Continued front page    F term (reference) 4F100 AK01B AK49A AK49B AK49K                       AK53B AL05B BA02 BA07                       GB43 JA05B JB13B JB16B                       JK06B JL01 JL05 JL11B                       YY00B                 4J004 AA16 AB01 AB03 CA06 CC02                       DB02 FA05 FA08                 4J040 EH031 GA11 JA09 JB02                       JB09 KA16 LA02 LA06 LA08                       NA19 NA20 PA23                 4J043 PA01 PA04 PB08 PB15 QB26                       QC02 RA08 RA34 SA06 SA47                       SA54 SA63 SA81 SB01 SB03                       TA22 TA32 TA71 TB01 UA11                       UA14 UA15 UA16 UA17 UA18                       VA01 VA05 VA06 XA13 XA16                       YA06 ZA02 ZB01 ZB50

Claims (7)

[Claims] 1. A film having a polyimide film and an adhesive layer obtained by drying a solution prepared by dissolving at least a thermoplastic polyimide and a thermosetting resin in an organic solvent, which is applied to at least one surface of the polyimide film.

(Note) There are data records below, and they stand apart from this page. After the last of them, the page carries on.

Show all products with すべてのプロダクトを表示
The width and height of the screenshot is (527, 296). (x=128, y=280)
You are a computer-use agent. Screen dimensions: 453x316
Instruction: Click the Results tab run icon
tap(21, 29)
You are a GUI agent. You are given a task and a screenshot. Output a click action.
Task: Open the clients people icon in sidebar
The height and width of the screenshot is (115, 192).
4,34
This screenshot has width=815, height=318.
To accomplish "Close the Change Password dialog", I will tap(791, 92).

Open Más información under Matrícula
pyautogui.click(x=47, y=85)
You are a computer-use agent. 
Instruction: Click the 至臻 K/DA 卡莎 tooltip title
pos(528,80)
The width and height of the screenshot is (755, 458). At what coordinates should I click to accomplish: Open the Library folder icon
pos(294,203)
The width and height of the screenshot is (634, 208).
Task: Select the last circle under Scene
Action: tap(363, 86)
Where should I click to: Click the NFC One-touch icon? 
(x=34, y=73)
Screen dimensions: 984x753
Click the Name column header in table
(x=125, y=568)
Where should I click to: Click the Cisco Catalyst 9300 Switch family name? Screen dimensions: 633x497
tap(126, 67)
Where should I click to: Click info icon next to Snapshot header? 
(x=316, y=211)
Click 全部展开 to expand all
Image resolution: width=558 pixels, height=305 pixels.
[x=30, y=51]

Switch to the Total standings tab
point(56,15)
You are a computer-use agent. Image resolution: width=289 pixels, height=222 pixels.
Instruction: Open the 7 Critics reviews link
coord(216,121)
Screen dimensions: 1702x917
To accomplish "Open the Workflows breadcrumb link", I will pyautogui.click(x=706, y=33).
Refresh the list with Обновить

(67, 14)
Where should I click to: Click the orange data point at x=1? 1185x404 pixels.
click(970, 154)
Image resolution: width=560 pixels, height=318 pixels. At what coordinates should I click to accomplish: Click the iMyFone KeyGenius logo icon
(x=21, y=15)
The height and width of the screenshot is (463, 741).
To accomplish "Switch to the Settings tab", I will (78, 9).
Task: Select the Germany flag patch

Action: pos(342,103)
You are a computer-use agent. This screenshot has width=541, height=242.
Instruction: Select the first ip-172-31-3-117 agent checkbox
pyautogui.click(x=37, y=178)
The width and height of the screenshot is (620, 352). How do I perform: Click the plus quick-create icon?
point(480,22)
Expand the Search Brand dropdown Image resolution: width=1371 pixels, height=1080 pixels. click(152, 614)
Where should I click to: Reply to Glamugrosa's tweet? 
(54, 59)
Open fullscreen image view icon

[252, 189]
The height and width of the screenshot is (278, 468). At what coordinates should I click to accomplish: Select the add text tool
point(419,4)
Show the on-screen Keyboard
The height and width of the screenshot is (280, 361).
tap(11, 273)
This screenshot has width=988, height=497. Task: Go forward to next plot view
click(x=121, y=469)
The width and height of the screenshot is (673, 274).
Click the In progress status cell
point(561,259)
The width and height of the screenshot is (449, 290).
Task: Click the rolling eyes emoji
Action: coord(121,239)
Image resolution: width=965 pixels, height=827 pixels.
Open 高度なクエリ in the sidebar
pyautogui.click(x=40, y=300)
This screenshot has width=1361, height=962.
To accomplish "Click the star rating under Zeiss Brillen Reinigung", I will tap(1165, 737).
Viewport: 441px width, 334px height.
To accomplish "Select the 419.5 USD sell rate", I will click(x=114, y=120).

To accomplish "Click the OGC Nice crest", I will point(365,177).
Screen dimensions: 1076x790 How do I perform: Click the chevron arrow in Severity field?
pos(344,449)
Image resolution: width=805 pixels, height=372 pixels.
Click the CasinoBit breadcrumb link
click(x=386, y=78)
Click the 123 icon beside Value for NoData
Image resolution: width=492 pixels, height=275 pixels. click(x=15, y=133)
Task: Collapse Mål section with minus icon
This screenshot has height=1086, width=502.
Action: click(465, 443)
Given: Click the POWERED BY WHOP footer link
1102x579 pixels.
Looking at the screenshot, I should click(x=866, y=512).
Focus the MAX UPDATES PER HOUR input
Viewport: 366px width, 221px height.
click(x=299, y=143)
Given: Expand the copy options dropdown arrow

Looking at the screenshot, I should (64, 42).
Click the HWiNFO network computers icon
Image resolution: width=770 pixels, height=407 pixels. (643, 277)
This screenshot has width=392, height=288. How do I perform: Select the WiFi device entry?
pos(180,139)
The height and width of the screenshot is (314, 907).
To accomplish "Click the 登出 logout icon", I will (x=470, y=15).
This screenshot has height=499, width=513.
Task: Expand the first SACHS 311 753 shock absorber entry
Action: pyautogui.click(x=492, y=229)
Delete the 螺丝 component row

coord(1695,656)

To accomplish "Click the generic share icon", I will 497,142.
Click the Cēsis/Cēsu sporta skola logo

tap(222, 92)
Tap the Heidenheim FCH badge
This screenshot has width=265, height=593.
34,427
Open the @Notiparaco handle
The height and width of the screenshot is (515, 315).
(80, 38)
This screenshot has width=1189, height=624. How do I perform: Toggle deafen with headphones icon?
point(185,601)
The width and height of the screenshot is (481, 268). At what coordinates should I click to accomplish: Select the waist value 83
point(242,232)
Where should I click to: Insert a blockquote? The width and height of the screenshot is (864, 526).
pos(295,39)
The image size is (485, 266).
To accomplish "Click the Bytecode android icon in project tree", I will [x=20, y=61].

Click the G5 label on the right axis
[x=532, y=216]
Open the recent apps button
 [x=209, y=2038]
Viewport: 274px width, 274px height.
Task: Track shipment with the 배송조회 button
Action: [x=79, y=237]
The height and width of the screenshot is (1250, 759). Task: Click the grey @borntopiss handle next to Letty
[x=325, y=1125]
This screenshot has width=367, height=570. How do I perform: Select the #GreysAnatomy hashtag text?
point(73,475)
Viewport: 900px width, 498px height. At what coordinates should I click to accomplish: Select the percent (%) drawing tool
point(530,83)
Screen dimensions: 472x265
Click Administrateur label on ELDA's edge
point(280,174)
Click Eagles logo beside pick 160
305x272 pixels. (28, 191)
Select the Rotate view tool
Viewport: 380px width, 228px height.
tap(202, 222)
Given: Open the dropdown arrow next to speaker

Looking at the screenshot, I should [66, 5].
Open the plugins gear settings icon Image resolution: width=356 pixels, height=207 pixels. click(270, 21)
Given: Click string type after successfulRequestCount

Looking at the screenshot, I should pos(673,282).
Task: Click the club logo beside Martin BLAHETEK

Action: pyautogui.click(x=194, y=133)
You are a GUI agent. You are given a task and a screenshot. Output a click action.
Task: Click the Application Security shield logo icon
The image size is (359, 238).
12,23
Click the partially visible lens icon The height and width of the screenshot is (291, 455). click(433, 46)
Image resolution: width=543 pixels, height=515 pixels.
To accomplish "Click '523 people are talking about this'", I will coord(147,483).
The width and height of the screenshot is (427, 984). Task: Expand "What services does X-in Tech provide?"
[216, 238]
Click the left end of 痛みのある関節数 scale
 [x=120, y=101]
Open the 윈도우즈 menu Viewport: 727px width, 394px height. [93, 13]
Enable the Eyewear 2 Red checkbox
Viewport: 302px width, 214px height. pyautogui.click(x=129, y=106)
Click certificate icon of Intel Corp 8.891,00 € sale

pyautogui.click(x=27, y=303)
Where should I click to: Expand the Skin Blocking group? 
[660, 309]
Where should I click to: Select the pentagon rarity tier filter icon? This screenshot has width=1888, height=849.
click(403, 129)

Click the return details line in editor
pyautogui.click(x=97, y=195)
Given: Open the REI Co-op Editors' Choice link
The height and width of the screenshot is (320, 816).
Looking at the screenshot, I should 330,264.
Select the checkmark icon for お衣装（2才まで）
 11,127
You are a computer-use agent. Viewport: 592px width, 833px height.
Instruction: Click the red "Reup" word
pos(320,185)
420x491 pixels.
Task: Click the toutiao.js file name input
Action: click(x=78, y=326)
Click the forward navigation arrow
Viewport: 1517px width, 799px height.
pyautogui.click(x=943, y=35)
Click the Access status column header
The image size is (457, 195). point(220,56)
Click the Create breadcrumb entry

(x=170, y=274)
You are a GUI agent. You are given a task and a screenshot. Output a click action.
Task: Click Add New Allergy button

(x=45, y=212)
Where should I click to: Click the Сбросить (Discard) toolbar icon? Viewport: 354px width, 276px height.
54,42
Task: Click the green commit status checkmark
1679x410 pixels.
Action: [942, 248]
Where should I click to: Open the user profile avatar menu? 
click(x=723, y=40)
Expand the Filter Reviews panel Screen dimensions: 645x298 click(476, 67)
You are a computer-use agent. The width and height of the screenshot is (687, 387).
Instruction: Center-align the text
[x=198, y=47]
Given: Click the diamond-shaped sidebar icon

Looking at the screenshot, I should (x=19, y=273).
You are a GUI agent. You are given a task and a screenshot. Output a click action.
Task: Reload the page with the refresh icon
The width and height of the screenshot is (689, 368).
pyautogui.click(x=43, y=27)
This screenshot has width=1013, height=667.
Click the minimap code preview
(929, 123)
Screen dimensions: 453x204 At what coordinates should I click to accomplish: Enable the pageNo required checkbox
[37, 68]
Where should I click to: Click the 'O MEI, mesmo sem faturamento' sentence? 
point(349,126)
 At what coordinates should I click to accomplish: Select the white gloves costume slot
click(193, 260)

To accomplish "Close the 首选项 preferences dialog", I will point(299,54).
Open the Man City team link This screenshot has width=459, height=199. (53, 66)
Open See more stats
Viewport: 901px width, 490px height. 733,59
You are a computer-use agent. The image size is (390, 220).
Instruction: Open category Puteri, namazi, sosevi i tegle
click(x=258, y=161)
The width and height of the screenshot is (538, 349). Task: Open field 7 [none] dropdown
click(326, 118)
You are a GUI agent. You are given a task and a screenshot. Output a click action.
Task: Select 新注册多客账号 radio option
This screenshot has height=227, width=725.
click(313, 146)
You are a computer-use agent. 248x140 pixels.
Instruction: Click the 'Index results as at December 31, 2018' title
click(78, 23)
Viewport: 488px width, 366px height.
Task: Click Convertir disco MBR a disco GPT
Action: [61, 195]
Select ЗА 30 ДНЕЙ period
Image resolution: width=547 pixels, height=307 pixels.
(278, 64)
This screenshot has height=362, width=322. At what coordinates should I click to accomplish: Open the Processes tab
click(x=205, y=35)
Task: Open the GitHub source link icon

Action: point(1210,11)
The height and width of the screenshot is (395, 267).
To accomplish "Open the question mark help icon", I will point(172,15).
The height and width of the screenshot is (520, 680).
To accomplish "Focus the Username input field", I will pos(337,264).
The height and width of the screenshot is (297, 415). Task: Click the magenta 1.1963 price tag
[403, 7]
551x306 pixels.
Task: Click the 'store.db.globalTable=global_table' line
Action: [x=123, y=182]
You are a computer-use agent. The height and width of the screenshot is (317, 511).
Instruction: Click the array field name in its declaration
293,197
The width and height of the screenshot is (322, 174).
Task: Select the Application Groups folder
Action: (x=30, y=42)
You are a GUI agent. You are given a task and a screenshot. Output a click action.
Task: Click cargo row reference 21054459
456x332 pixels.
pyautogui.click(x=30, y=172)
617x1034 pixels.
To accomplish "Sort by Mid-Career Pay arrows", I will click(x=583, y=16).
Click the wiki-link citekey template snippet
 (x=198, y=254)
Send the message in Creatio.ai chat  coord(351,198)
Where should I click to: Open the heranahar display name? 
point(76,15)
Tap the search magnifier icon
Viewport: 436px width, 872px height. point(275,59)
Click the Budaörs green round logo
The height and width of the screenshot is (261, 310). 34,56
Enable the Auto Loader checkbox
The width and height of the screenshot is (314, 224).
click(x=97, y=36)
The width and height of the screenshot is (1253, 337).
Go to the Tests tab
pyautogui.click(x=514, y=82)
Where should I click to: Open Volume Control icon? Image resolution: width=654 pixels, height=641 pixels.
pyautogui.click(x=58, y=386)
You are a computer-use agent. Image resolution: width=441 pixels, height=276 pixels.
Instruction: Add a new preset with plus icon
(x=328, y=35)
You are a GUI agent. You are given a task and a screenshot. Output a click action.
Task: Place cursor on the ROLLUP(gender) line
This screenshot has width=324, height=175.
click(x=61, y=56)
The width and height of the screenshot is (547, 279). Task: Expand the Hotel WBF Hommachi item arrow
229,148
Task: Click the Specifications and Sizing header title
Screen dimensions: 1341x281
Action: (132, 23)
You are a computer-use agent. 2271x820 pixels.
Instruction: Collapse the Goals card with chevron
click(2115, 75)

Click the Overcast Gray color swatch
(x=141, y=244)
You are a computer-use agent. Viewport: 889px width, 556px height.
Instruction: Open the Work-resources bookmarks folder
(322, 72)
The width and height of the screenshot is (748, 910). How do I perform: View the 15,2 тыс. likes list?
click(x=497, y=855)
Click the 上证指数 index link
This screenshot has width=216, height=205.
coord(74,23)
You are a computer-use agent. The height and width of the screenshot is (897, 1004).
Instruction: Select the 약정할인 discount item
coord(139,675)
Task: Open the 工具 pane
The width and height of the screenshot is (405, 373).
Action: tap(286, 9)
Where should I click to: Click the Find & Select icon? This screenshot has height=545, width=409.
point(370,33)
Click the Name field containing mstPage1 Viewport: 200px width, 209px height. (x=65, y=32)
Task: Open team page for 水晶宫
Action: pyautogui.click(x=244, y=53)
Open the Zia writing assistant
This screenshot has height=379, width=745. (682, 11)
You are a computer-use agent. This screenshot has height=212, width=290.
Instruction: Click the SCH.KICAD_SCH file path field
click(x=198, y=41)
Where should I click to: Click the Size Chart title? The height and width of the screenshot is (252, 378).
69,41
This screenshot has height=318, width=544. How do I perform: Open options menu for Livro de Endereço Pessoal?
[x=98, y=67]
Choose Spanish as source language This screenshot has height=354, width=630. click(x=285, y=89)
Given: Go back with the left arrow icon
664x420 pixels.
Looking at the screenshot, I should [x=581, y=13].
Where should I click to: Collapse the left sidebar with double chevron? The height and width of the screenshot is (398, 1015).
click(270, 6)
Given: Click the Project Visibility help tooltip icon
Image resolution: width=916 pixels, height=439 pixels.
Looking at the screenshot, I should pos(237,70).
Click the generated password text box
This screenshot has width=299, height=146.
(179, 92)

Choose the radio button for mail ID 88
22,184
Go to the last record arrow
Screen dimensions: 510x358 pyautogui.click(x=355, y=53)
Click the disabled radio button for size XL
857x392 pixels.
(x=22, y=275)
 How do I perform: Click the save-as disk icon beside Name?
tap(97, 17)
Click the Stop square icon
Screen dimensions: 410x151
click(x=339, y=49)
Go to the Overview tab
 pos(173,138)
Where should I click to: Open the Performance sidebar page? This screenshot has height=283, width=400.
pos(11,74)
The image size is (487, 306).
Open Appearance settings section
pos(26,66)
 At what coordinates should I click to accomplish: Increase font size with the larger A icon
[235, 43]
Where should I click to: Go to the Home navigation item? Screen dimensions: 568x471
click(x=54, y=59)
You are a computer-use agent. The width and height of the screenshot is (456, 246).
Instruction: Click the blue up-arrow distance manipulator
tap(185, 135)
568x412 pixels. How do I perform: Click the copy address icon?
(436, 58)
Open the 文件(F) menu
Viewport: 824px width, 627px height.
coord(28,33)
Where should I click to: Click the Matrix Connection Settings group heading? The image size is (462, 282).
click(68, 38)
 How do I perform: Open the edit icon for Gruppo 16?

Laminated member having a temperature of 150 ° C. or less and a pressure of 5 kgf / cm ² or less and a linear velocity of 0.5 m / min or less and an adhesive strength of 10 gf / cm or more and 100 gf when thermocompression-bonded.
/ Cm or less, the film-like laminated member characterized by being. 2. A glass transition temperature (T
g) is 200 ° C. or lower, and the thermoplastic polyimide has a solid content concentration (SC) of 1 with respect to the cyclic ether solvent.
The film-like laminated member according to claim 1, which is a soluble thermoplastic polyimide exhibiting a solubility of 0% or more. 3. The film-shaped laminated member according to claim 1, wherein the thermosetting resin contains a plurality of epoxy groups in its structure. 4. The film-like laminated member according to claim 1, wherein the thickness of the adhesive layer is in the range of 2 to 20 μm. 5. The film-shaped laminated member according to claim 1, further comprising a release film on at least one adhesive layer. 6. A thermoplastic polyimide having the formula (1): (Wherein, X represents a saturated hydrocarbon divalent group having 1 to 10 carbon atoms or a divalent group containing an aromatic ring), and an ester acid dianhydride is represented by 50 mol% or more of all acid dianhydride components. , Formula (2) (Wherein, Y is independently _{-CO -, - SO 2 -,} - O-,
_{-S -, - (CH 2)} k -, - NHCO -, - C (CH 3)
_{2 -, - C (CF 3} ) 2 -, - COO- or a single bond, k and m are used 1 to 5 inclusive is an integer) in the represented diamine compound at least 50 mol% of the total diamine component The film-like laminated member according to any one of claims 1 to 5, which is a thermoplastic polyimide obtained as described above. 7. The thermoplastic polyimide further has the formula (3): (Wherein, Z is independently _{-CO -, - SO 2 -,} - O-,
_{-S -, - (CH 2)} q -, - NHCO -, - C (CH 3)
_{2 -, - C (CF 3} ) 2 -, - COO- or a single bond, R ₁ is independently a hydroxyl group or carboxyl group, p is 1 or 2, n and q is 1 to 5 integer It is a thermoplastic polyimide obtained by using 5 mol% or more of the total diamine component represented by the diamine compound represented by (4).